Cevdet Yılmaz, CHP'li Yücel'i kınadı Haber

Cevdet Yılmaz, CHP'li Yücel'i kınadı

Cumhurbaşkanı Yardımcısı Cevdet Yılmaz, “CHP Sözcüsü Deniz Yücel’in Sayın Cumhurbaşkanımız ve hükümetimize yönelik kullandığı çirkin ve hadsiz üslup kabul edilemez” dedi. Cumhurbaşkanı Yardımcısı Yılmaz, sosyal paylaşım sitesi X hesabından yaptığı paylaşımda, “CHP Sözcüsü Deniz Yücel’in Sayın Cumhurbaşkanımız ve hükümetimize yönelik kullandığı çirkin ve hadsiz üslup kabul edilemez. Hakikat çirkin sözlerle örtülemez. Halkın teveccühünü kaybetmenin ve parti içi kavgaların telaşı ile sarfedilen seviyesiz sözler, CHP’ye gönül vermiş vatandaşlarımız dahil olmak üzere milletimizin vicdanında mahkum edilecektir” ifadelerine yer verdi. "KİFAYETSİZLİĞİN DIŞA VURUMUDUR" Yılmaz, “Kullanılan vahim üslup özünde tüm milletimize ve Cumhurbaşkanımız liderliğinde izlenen güçlü milli politikalara yönelik bir çekememezlik ve saldırganlıktır.

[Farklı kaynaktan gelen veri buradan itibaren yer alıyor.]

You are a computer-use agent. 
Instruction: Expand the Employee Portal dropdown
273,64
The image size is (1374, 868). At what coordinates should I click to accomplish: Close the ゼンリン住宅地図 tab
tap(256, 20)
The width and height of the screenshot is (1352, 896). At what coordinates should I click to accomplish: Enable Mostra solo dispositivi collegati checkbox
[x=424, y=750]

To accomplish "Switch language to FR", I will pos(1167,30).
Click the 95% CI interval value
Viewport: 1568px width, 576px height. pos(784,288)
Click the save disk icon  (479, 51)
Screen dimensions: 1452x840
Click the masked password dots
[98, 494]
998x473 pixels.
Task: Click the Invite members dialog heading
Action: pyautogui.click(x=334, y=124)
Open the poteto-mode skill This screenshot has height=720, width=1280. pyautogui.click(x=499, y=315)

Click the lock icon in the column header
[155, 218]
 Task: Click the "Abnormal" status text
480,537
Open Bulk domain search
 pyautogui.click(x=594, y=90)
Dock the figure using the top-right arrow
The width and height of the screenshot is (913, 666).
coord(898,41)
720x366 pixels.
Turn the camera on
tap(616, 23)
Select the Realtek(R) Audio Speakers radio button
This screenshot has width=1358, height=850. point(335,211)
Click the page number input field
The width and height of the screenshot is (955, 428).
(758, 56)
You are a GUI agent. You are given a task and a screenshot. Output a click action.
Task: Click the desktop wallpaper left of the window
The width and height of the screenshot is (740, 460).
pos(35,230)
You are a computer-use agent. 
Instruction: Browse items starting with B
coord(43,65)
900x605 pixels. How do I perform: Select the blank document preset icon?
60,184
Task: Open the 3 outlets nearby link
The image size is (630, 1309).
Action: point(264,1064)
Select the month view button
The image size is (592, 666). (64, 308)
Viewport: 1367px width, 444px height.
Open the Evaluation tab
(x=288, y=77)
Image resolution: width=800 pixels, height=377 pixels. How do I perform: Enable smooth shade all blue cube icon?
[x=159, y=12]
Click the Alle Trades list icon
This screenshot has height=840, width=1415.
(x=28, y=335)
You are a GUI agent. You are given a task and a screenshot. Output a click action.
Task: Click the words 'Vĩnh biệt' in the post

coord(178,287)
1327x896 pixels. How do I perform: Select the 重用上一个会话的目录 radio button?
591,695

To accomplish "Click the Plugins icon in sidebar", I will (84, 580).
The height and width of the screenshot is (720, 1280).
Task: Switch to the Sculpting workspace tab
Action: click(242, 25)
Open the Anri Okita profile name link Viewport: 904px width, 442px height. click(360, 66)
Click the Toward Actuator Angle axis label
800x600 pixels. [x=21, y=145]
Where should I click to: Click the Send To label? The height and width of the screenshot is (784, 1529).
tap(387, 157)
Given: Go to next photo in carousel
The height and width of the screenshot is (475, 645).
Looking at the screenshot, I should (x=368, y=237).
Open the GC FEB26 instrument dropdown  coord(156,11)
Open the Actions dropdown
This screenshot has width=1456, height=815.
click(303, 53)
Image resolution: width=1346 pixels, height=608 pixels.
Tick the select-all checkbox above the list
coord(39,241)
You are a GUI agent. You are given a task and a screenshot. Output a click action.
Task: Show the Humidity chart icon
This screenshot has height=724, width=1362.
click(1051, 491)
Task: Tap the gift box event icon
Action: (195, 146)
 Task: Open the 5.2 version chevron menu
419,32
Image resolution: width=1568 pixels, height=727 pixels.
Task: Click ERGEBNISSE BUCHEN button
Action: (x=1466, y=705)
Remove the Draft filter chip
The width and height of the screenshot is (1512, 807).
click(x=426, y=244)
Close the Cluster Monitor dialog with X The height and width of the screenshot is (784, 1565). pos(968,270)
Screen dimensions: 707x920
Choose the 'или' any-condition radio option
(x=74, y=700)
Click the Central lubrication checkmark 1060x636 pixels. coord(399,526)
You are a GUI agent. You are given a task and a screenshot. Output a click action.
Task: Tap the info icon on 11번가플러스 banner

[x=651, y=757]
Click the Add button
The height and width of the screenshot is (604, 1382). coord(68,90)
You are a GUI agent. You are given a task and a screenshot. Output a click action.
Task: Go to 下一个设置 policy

Suriye örneğinde görüldüğü üzere çeşitli milli meselelerde tarihin doğru tarafında duramamış olmanın kifayetsizliğinin dışa vurumudur. Defalarca demokratik seçimlerde halkımızın desteğine mazhar olan Sayın Cumhurbaşkanımız, sayısız eser ve hizmetle ülkemizi uluslararası yarışta ön sıralara taşıdığı gibi haktan ve mazlumlardan yana duruşuyla daha adil bir dünya arayışının bayraktarı olmuştur. Sayın Cumhurbaşkanımız aziz milletimizden aldığı güçle mazlumların umudu, zalimlerin korkulu rüyası olmaya devam edecektir” dedi.

Cevdet Yılmaz'dan önemli açıklamalar... Haber

Cevdet Yılmaz'dan önemli açıklamalar...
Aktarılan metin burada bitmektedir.